Aggregate Demand Definition and AD Curve
Aggregate Demand Definition – “Demand of all the households for goods and services in an economy”
At equilibrium, aggregate demand becomes equal to the output produce in an economy. According to Keynes, the aggregate demand is equal to sum of consumption of households, Investment, Government expenditure and Net Exports.
AD = C + I + G + (X – M)
where, C is consumption of households
I is the capital investment
G is government spending or expenditure
X is exports and M is Imports
Consumption Expenditure – It refers to money spend on all the final goods and services by the household that are in an economy
Capital Investment – The amount of money than an economy spend on capital assets such as land, building, machinery and other equipment.
Government Expenditure – It includes the government expenditure in buying of goods and services.
Exports – It includes the items sold to the foreign countries.
Imports – This consists of the goods and service purchased from foreign countries.
If AD < Output produce, unplanned inventory builds up and hence firms will cut the production. Similarly if AD > Y, inventories has deplete below the planned levels. Hence the firms increase the production.
Shape of Aggregate Demand Curve
In order to get the more clear understanding of the aggregate demand definition, let’s have a look over the aggregate demand curve.
The shape of the AD curve is download sloping. There are lots of reasons behind this. The most prominent one is when the price increases the quantity demanded decreases and vice versa. Similarly, with the drop in the price level, the national income or the purchasing power of the people increases.
However, the basic reasons behind downward sloping curve are Pigou’s wealth effect, Keynes interest rate effect and Mundell exchange rate.

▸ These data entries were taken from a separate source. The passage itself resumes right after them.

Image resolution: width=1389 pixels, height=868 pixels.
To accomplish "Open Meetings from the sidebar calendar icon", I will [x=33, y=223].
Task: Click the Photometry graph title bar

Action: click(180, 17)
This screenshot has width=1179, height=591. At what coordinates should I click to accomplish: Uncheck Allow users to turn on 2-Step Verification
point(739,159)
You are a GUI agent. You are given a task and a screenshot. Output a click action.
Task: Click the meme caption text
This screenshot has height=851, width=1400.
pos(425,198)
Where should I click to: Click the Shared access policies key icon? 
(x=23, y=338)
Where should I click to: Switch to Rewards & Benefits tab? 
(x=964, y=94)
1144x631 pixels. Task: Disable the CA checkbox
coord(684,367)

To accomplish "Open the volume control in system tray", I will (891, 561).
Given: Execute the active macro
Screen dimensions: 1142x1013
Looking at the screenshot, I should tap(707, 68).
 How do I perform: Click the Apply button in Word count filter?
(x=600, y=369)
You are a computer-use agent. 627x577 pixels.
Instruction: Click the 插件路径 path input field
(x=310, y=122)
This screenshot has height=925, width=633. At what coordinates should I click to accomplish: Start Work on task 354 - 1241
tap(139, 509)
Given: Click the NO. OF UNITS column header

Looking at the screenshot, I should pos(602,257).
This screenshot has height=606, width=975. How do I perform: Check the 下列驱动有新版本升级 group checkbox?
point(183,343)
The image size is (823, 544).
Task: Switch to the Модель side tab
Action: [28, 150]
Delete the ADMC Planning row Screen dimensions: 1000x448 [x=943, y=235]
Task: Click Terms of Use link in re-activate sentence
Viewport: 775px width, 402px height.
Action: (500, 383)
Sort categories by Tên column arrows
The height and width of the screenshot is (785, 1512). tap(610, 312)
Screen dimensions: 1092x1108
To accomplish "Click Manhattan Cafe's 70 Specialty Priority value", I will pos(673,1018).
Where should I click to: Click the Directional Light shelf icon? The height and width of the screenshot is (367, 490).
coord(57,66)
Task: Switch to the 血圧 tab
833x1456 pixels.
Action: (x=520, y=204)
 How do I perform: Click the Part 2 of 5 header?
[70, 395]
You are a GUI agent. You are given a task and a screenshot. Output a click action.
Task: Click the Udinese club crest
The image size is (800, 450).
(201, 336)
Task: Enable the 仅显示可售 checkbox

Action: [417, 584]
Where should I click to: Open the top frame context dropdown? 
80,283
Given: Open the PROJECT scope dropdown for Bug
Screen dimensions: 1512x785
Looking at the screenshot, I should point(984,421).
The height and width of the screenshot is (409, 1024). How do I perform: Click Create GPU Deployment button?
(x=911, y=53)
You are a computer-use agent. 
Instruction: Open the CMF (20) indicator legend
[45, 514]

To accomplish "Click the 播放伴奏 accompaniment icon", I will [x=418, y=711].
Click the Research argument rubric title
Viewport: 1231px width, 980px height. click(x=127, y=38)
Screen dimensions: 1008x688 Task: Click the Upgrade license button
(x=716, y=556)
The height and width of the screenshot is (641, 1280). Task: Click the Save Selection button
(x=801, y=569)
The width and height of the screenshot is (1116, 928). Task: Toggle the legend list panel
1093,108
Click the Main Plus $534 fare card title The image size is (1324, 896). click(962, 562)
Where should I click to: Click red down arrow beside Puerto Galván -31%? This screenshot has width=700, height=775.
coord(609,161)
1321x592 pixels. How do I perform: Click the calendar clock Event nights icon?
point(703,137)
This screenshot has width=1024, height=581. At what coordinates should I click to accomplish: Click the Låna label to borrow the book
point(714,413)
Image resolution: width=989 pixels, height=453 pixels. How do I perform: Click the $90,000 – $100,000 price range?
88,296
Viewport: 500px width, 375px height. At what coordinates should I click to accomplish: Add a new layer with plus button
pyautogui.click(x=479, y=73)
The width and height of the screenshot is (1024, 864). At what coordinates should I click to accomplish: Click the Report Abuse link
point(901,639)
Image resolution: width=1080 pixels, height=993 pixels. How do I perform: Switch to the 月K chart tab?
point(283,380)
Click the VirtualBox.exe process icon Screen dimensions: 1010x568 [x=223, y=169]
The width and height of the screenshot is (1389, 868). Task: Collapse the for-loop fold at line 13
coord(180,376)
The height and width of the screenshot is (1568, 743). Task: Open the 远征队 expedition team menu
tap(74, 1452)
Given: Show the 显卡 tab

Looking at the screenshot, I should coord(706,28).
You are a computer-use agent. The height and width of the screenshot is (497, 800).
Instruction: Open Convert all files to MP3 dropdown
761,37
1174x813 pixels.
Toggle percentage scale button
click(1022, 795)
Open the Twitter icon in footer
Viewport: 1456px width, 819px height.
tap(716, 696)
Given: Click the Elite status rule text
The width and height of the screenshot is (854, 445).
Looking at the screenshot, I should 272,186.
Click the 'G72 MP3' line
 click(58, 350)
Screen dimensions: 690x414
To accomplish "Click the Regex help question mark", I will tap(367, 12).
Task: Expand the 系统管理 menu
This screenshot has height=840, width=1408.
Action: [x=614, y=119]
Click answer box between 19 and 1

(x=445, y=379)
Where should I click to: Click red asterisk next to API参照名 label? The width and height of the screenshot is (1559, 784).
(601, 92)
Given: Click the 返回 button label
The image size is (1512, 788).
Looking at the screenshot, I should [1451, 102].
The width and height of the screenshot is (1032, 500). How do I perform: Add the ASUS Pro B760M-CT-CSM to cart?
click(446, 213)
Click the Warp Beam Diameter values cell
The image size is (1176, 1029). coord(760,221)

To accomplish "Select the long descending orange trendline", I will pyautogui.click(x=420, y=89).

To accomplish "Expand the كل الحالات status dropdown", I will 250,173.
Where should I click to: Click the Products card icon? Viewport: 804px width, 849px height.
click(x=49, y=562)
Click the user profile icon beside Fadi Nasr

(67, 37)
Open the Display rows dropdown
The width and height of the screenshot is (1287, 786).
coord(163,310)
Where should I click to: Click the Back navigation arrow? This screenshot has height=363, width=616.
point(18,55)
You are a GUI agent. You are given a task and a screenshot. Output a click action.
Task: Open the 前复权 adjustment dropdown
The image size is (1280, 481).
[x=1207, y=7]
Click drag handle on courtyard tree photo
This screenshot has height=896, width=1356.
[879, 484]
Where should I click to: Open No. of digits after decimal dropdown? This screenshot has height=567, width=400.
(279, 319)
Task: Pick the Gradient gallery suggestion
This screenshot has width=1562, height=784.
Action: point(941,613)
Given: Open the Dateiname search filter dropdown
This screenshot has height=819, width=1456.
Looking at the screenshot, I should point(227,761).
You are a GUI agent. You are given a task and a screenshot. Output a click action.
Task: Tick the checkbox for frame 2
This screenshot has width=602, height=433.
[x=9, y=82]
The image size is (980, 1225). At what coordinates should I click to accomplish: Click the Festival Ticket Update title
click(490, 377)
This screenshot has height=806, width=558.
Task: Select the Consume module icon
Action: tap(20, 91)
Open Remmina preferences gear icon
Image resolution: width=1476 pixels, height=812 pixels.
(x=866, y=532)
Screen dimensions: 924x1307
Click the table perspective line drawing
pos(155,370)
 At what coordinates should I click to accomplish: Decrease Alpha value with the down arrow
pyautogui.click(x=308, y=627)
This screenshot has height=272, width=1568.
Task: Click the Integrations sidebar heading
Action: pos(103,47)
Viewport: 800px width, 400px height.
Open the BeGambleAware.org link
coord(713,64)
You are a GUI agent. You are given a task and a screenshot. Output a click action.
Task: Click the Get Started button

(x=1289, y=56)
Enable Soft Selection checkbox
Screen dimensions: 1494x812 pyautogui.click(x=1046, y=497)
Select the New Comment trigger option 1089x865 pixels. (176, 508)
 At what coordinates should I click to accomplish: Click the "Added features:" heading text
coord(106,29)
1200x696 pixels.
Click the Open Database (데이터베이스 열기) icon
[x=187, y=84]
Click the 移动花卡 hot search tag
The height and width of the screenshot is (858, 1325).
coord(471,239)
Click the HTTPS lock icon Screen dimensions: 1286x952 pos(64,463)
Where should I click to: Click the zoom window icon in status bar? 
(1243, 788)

Pigou’s Wealth Effect – According to this effect, when the price level falls, the purchasing power of the consumer increases. In simple words, when the price level decreases, consumers become more rich and wealthy.
Keynes Interest Rate – Well, the quantity demanded depends upon the price level. When the price increases the quantity falls and vice versa. When the prices are high, consumers ask for more money and when the prices are low, consumers ask for less money. In case of lower prices, consumers are able to put more money in the bank. This results in increasing the deposits of the bank. Hence banks provides more loans and the interest rate also decreases.
Mundell – Fleming Exchange Rate – As the price level falls, there is decrease in interest rates. When the interest rate in domestic market decreases, investors invest in foreign countries where they get higher interest rates. This results in decreasing the real exchange rates because the supply of dollar increases.